The central bank of Japan revised its badly shaken monetary policy and increased the discount rate, which in recent years was set at a practically negative level, Japanese public television reported (NHK).
At a meeting held on July 31, the financial regulator decided to increase the short-term interest rate from 0-0.1% to 0.25%. The Bank of Japan also decided to reduce the volume of purchases of government bonds. It is noted that the Bank of Japan plans to continue raising the discount rate in the future, as the country's inflation exceeds the target of 2% - in June this year, inflation stood at 2.6% on an annual basis. Overall, the Japanese financial regulator assesses the state of the economy as positive, noting a positive growth trend on the back of stable wage growth and rising household incomes.

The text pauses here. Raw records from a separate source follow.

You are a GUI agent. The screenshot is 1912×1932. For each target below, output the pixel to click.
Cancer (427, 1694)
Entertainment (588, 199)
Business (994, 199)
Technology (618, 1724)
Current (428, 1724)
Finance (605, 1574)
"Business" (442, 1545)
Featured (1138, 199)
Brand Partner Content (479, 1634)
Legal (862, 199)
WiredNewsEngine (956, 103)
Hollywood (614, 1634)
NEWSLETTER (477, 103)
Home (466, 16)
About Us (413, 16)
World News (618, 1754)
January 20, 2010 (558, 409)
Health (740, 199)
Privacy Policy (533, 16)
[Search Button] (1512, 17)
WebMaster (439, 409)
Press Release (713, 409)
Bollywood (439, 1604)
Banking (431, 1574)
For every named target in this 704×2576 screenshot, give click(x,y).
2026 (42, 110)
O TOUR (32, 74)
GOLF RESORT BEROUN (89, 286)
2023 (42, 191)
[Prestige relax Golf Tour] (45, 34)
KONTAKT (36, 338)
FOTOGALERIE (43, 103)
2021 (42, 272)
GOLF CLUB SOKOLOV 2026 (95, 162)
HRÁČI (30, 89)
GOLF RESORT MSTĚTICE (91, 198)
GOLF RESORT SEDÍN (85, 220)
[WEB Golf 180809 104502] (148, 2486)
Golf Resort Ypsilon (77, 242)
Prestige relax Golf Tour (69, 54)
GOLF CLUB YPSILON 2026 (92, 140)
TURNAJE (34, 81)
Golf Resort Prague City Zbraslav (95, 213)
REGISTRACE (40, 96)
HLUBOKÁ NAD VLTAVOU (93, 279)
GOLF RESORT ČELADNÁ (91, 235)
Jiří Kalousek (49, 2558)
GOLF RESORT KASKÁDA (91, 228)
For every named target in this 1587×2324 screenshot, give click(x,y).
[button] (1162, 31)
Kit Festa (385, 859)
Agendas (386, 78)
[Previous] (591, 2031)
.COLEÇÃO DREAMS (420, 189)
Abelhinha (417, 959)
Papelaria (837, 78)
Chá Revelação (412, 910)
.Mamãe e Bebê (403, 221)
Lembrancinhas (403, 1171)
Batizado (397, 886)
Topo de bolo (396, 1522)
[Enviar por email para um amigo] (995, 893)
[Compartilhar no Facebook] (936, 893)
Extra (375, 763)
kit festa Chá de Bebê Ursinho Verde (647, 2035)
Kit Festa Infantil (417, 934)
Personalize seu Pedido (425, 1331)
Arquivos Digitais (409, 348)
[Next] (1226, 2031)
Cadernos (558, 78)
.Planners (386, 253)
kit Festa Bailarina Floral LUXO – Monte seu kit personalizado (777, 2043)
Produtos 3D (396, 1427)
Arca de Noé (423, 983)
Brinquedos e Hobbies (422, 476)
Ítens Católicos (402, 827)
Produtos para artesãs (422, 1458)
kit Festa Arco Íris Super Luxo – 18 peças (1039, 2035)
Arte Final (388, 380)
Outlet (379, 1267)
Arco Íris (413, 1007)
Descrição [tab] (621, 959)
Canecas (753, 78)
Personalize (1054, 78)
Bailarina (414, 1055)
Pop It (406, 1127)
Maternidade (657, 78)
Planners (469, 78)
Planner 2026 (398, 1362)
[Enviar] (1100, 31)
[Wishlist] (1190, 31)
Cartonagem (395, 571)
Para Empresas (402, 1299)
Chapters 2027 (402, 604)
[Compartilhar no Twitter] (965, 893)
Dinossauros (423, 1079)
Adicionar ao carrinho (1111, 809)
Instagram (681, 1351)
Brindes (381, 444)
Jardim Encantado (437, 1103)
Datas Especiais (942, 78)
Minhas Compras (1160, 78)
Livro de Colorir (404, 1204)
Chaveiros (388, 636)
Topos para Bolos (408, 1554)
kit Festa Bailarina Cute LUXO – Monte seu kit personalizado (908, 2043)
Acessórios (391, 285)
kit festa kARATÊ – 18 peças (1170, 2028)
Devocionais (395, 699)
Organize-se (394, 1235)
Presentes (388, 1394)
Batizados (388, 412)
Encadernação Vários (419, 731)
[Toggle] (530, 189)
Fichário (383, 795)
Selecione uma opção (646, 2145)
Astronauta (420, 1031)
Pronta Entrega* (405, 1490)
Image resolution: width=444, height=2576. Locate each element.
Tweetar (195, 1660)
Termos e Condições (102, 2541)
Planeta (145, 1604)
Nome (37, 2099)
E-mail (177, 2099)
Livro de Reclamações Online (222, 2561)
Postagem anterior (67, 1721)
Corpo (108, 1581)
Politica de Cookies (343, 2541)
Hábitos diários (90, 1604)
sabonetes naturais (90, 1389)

For 17 years, the Japanese authorities maintained a virtually negative discount rate to stimulate the market and achieve core consumer inflation of 2%. Last year, inflation had already reached the Bank of Japan's target, but due to global growth in energy and other resources, it continued to rise, peaking at 4.2% at one point. Then, as the Japanese authorities predicted, by the end of the year that figure dropped to 2.9%.
Against the Central Bank's decision, the rate of the national currency strengthened significantly - the yen added 1.62%, reaching a level of 152.38-152.4 yen per dollar.